Whisper Me This

One of my bare feet is illuminated by light from the window; the other foot remains in shadow. Tiny blobs of bacon grease speckle the floor between them. A haze of smoke winds its way in a visible layer above my head. Elle’s eyes are bright with curiosity. Her hand, holding the phone, looks strong and capable, and the smooth curve of her nails is the same as her father’s.

I watch my own hand reach out for the phone. The fingers are longer than Elle’s, more tapered, the nails coated in glittery black. There’s a burn from a grease splash right next to the first knuckle. It’s red around the edges, forming a perfect fluid-filled blister at the center. All those little body cells, rushing around to do damage control, histamine alarms blaring, white blood cells rushing in.

Elle shoves the phone into my hand, reminding me that I’m supposed to do something besides stand here. The phone feels heavier than it looks, and my voice, when I say hello, floats upward to join the smoke above my head, a cartoon bubble of a question that doesn’t want an answer.

I’m going to get an answer though, whether I want it or not. A long, detailed, scorching one, because this is Mrs. Carlton calling. Mrs. Stay-Off-My-Lawn Carlton. Mrs. I’m-Telling-Your-Mother Carlton. Mrs. Shouldn’t-You-Be-Doing-Homework and Why-Is-That-Boy-Kissing-You Carlton.

“Maisey?” I hardly recognize her voice. It’s gone soft and quavery. She sounds like she’s eighty. But then, she was already old when I was sixteen. She might be eighty now. She might be pushing a hundred.

“How did you get my number?”

“It was on your mother’s fridge. I’m calling because I don’t think your father should be alone just now.”

“Why not?” That’s the first question. It’s followed by the crushing and more obvious one, the question that transforms my lungs from spongy air reservoirs into solid, impermeable plastic, incapable of retaining oxygen. “Where’s Mom?” That’s the second question, the one I don’t want to hear the answer to.

“The ambulance just left. The police are still here, but it doesn’t look like they’re going to arrest him. Heaven knows I can’t stay with him. I have things to do at my own house, and besides, I’m not sure I’d feel safe. You know?”

I don’t know. I don’t know anything. None of this conversation makes sense.

I can hear voices in the background. Male. Authoritative. Voices with answers.

“The police are there?”

“They came with the ambulance. I think they might call Adult Protective Services if they don’t arrest him, but you should probably—”

“Let me talk to the police.”

“You want to talk to the police?” She sounds scandalized, like I’ve asked to talk to somebody at ISIS headquarters.

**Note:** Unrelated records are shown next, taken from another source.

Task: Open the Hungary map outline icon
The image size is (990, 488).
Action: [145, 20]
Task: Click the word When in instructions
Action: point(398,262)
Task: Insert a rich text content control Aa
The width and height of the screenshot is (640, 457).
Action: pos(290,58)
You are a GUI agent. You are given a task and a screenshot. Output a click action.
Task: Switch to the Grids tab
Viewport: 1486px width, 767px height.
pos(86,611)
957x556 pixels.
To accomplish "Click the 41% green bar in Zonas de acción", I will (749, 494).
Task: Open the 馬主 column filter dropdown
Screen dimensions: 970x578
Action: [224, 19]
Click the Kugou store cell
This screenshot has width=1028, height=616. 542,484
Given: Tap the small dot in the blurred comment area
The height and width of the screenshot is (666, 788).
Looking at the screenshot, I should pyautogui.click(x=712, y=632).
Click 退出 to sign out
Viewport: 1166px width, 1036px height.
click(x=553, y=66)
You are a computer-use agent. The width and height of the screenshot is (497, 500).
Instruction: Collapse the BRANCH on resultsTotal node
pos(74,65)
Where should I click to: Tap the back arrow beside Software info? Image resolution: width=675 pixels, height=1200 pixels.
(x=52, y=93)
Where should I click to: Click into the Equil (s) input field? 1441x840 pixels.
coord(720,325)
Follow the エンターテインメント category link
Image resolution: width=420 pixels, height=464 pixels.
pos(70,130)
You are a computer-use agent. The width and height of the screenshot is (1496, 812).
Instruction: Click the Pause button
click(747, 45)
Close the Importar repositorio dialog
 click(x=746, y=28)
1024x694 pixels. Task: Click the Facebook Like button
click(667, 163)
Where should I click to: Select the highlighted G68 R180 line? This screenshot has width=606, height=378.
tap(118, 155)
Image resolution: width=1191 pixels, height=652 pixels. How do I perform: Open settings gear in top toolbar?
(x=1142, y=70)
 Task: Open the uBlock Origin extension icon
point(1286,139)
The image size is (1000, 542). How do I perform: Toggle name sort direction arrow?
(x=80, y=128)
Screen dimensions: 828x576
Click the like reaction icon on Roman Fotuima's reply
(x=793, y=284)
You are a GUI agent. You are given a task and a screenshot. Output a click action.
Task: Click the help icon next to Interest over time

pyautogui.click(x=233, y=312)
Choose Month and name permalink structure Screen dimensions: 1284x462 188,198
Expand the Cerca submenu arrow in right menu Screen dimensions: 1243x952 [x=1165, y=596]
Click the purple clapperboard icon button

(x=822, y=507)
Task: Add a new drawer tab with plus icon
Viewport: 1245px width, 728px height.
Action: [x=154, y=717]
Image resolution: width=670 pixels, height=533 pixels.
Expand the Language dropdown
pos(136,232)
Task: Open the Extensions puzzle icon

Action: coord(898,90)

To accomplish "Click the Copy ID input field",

There’s a sound of heavy breathing and shuffling feet, and another voice comes on the phone.

“Maisey?”

“Dad? What on earth is going on over there?”

“The police are here.”

“I heard that. Why? Why are the police there? What happened to Mom?”

“Your mother—” Silence. More heavy breathing. “They took her in the ambulance. She didn’t want to go, Maisey. And I can’t find the—”

“This is Officer Mendez. Is this the daughter?”

A new voice. Male. Confident. The slightest hint of a Latino accent. The question mark is only for the purposes of confirming my identity, and I know that I am now talking to the police.

The daughter.

As in, the next of kin. The now-responsible party for a disaster so high on the clusterfuck scale there is no number sufficient to mark it.

“What’s going on? What happened to my mother?”

“She’s alive,” he says, but his tone doesn’t offer much hope that she’s going to stay that way. “The neighbor—Edna Carlton—called, after your father refused to let her speak with your mother. She states that she got worried when she didn’t see anybody enter or leave the house for the last three days. She states that your father appeared edgy and was unshaven and confused, which is not normal for him. There was dried blood on his shirt—”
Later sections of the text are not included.